Software engineering is looking more and more like it needs a professional body in each country, and accreditation and standards. Ie it needs to grow up and become like every other strand of engineering.
Gone should be the days of “I taught myself so now I can [design software in a professional setting / design a bridge in a professional setting].” I’m not advocating gatekeeping - if you want to build a small bridge at the end of your garden for personal use, go for it. If you want to build a bridge in your local town over a river, you’re gonna need professional accreditation. Same should be true for software engineering now.
I agree with that and stand by these words. If people want to call it gatekeeping, so be it. Programming, software engineering if you will, is a serious discipline, and this craze needs to stop. Software building should be regulated and properly accredited as any serious activity.
I think the problem is that the person described had no idea what they were doing even in their own professional capacity. They needed to know about patient data management, but they didn't.
The way I see it, if they didn't even realize that they are doing something they shouldn't, they wouldn't have even known they need accreditation, even if that was required. Unless we restricted access to gazillions of tools without it of course.
I think it'll work itself out over time as what AI is/isn't and what data privacy means is discussed more. I'd leave accreditation entirely out of it, because we cannot even agree on what are the actual best practices or if they matter.
Professional bodies act as nothing more then gatekeepers and rent seekers for things of this nature. Anyone can write software, but not everyone writes security minded software.
We already have laws in place, and certifications that help someone understand if a given organization adheres to given standards.

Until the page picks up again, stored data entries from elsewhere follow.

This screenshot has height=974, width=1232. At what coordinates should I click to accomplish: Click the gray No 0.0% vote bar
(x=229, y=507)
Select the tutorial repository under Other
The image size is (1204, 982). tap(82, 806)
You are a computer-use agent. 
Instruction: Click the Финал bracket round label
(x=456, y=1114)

We can argue over their validity, efficacy, or value.
The infrastructure, laws, and framework exist for this. More regulation and beaurocracy doesn't help when current state isn't enforced.

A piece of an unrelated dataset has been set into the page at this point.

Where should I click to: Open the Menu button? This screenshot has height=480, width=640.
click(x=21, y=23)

There are already laws and standards in almost every country. In this particular example, the people completely ignored all the privacy and data protection laws.
> Software engineering is looking more and more like it needs a professional body in each country, and accreditation and standards.
I mean, people could voluntarily try to create rules of thumb they think are valuable and could try to popularize them
I don't think that requires further restrictive actions
Regulations are written in blood and it will take a bit for vibe coding to cause enough problems.
>> Software engineering is looking more and more like it needs a professional body in each country, and accreditation and standards.
Doesn't help much, accounting needs accreditation and standards, but that doesn't prevent competition level of some 100 accountants per job. Only way you prevent that is by limiting numbers, like lawyers do, case when connections and nepotism matter, you basically get a hereditary aristocratic caste.
I guess we better get used to going back being peasants working shit jobs barely above starvation since that's what the future of capitalism seems to bring: https://realityraiders.com/fringewalker/irreverent-humor/mon...
As the sibling pointed out, there are already plenty of laws about, for example, handling of personally identifiable data. Somehow there is a lack of awareness, perhaps what is needed is a couple of high-profile convictions (which can't be too far off).